VM Test

In this page, I will record all the operations in the VM environment as a pretest to deploy something on HPC2.

KVM settings

I chose KVM scheme to do the vitrualization. Test host enviroment Ubuntu 16.04.

VM create

Install relevant package sudo apt-get install qemu-kvm libvirt-bin virtinst bridge-utils cpu-checker.

Check the installation and configuration is succeed by kvm-ok.

VM environment Ubuntu 18.04 LTS server.

qemu-img create -f qcow2 master.img 5G

Note: one can also omit the qemu-img create command, but use —disk size=5 as args in the following line.

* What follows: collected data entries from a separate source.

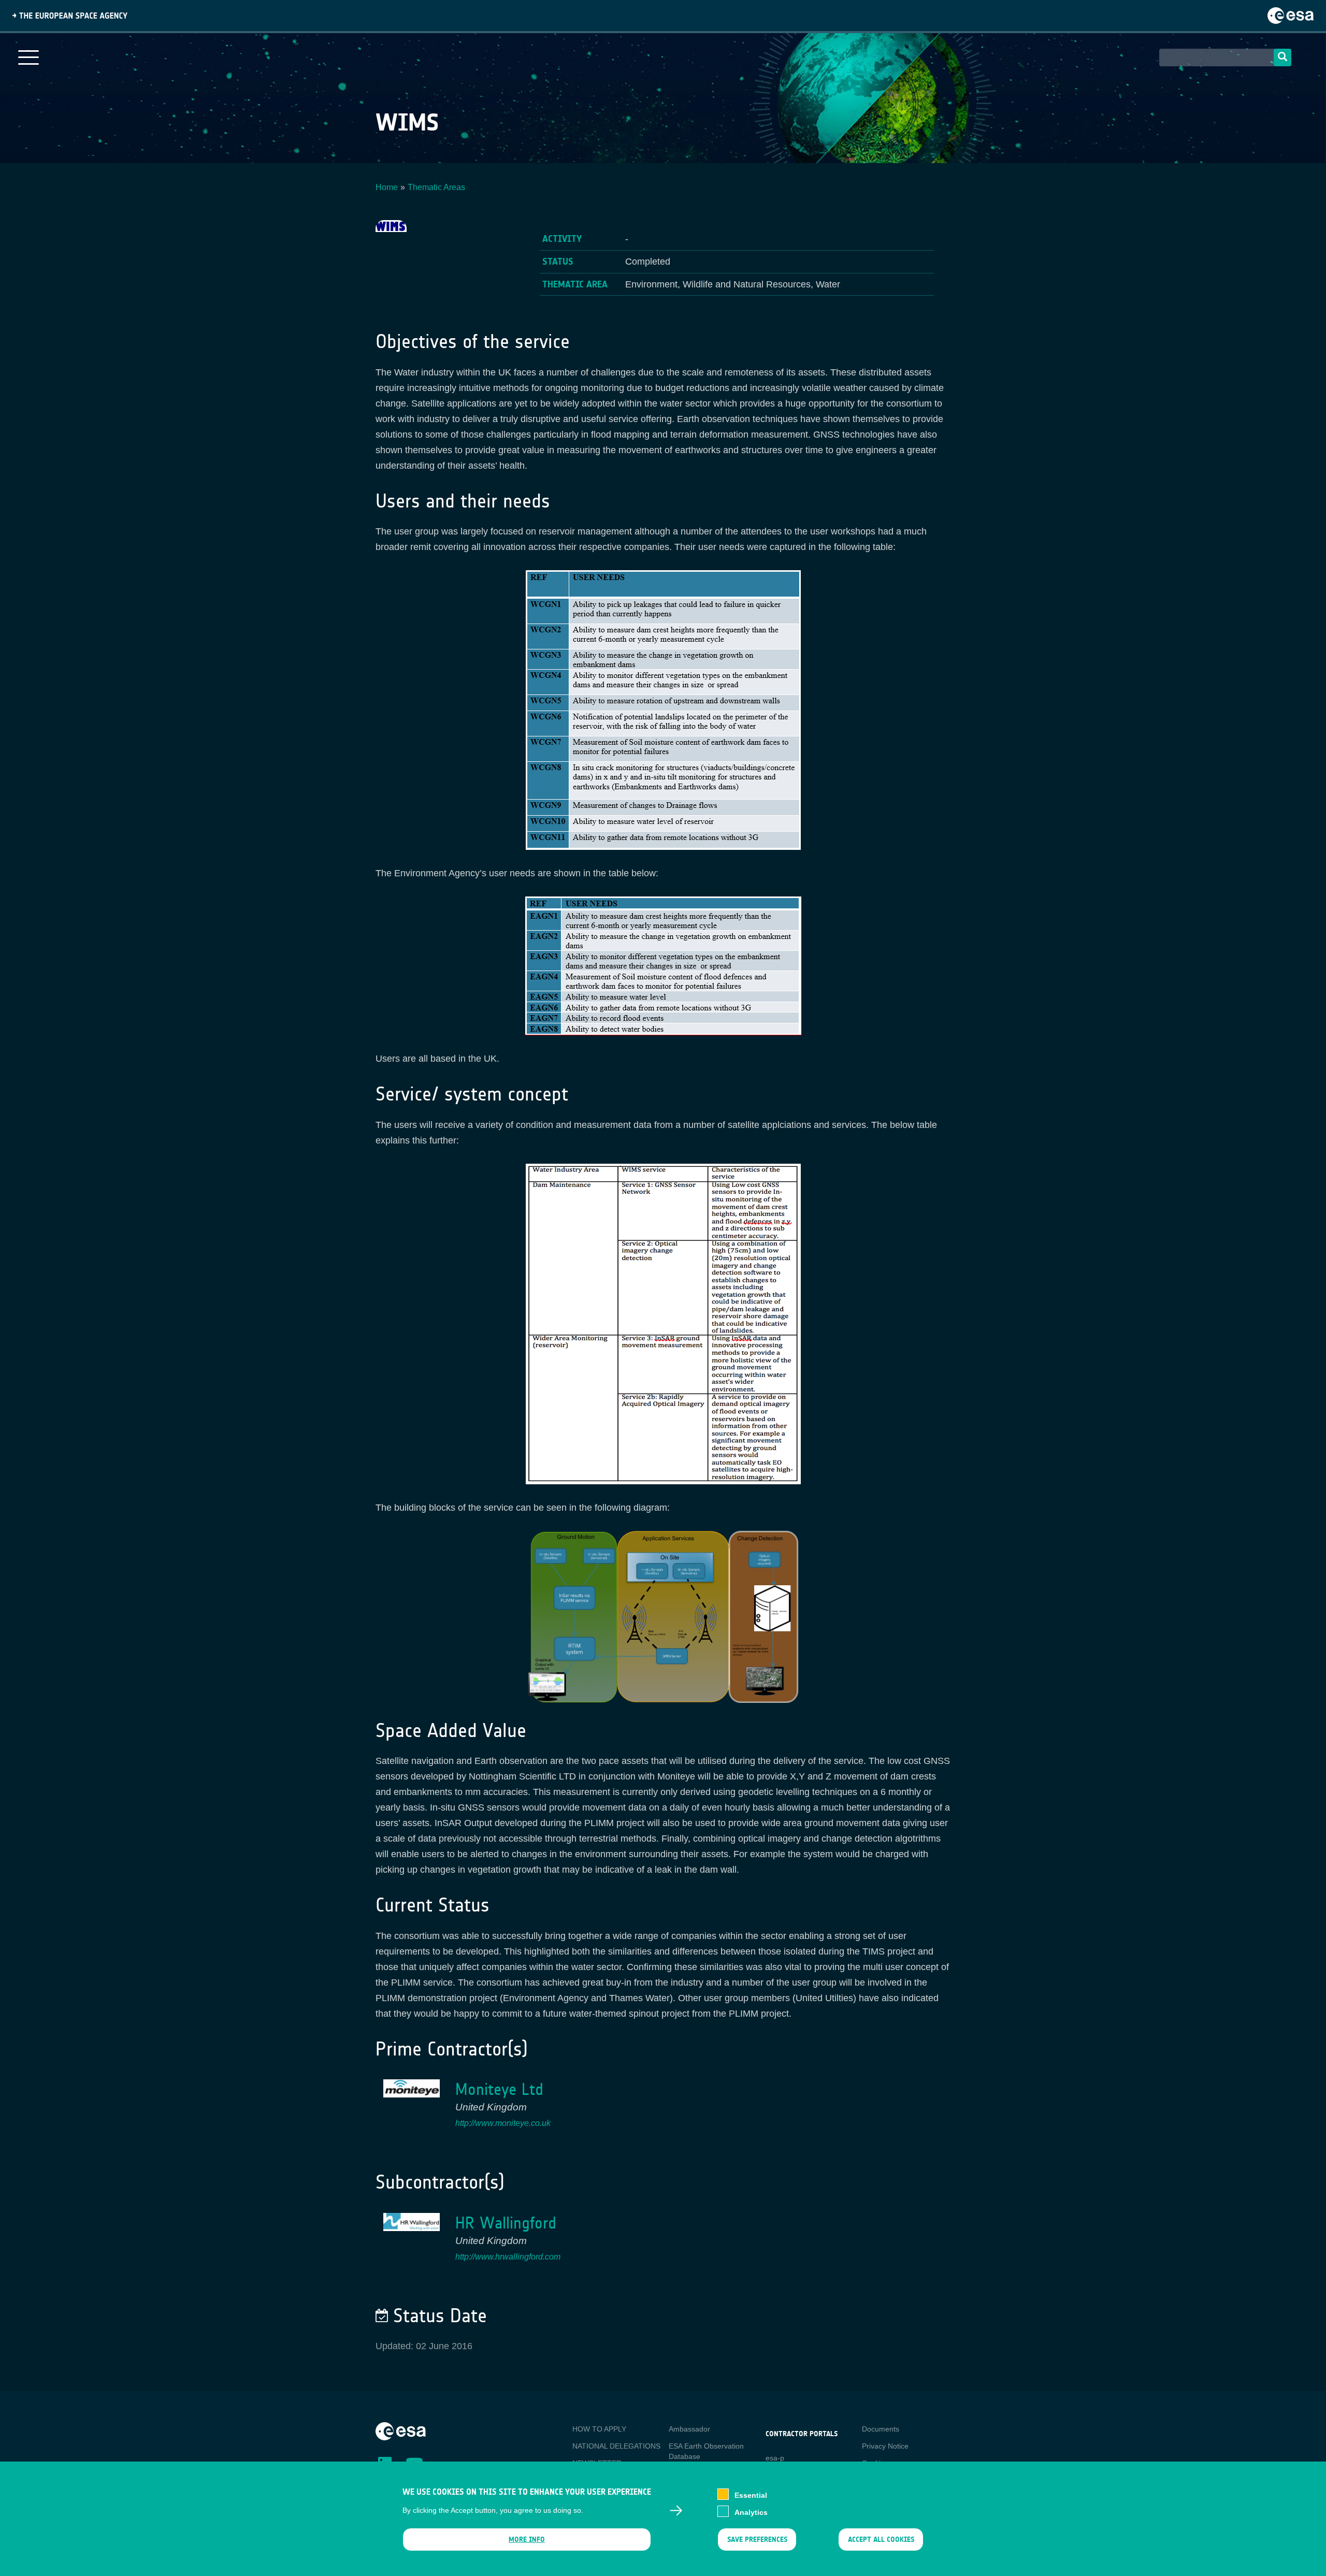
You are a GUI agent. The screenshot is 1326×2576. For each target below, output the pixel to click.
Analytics (751, 2512)
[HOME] (401, 2430)
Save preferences (757, 2539)
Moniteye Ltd (499, 2089)
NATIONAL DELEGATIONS (616, 2446)
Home (387, 187)
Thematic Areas (436, 187)
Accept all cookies (881, 2539)
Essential (750, 2495)
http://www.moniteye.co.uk (503, 2123)
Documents (880, 2429)
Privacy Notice (885, 2446)
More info (527, 2539)
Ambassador (689, 2429)
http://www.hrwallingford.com (507, 2256)
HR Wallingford (505, 2223)
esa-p (775, 2458)
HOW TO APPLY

The default path of the images is /var/lib/libvirt/images/.

sudo virt-install --name=master --memory=2048 --vcpus=1 --cdrom=ubuntu-18.04.2-live-server-amd64.iso -f master.img --graphics vnc,listen=0.0.0.0,password=<key>

Use screen sharing in mac to access the VNC desktop to finish the installation, the default port is 5900.

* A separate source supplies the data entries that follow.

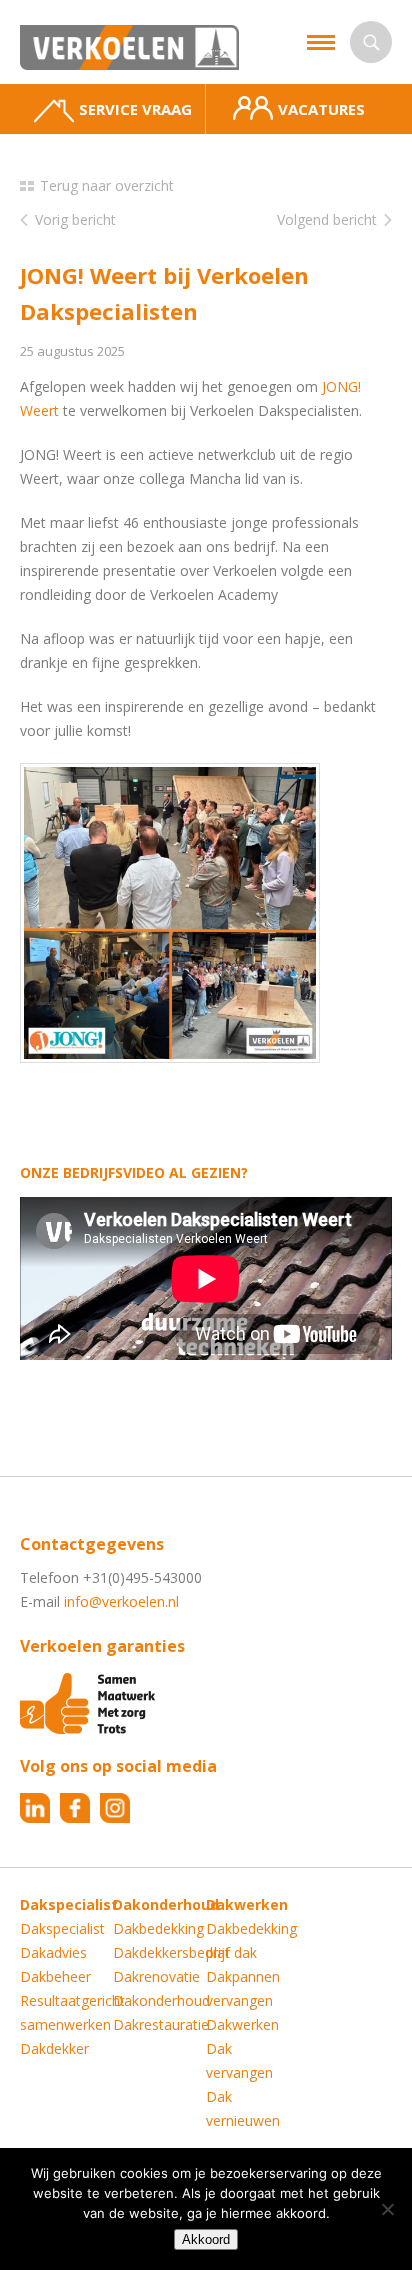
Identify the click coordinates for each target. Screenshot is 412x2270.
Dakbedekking (158, 1928)
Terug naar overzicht (107, 185)
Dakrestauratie (161, 2024)
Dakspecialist (62, 1928)
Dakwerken (242, 2024)
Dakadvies (53, 1952)
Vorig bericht (75, 219)
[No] (387, 2209)
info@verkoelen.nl (121, 1601)
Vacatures (321, 109)
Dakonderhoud (161, 2000)
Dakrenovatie (156, 1976)
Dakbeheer (55, 1976)
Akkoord (206, 2239)
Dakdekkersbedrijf (171, 1952)
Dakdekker (54, 2048)
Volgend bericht (327, 219)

Note: for multiple VM, if VNC port is not specified, the following port will be 5901 for the second one and so on.

sudo virsh list to check the VM running now.

VM delete: virsh destroy domain && virsh undefine domain to drop the VM, but still one need to delete the image. Try virsh vol-list default and virsh vol-delete --pool default name. The pool is find by virsh pool-list.

VM volume resize: sudo virsh vol-resize master.qcow2 --pool default 10G, sudo virsh vol-info master.qcow2 --pool default. Never resize for a online VM, it is easy to corrupt the disk!!! For the resize operation on VM, see my blog here.

Network configuration

To simulate the cluster network topology in VM clusters, see my blog here.

Basic

Python3 preparation

The operations below only on master VM. Since ansible can be installed directly via apt, the python part might be moved later which controled by ansible

The following workflows on python is somehow deprecated for our cluster real settings

Final decision: change python under spack manage.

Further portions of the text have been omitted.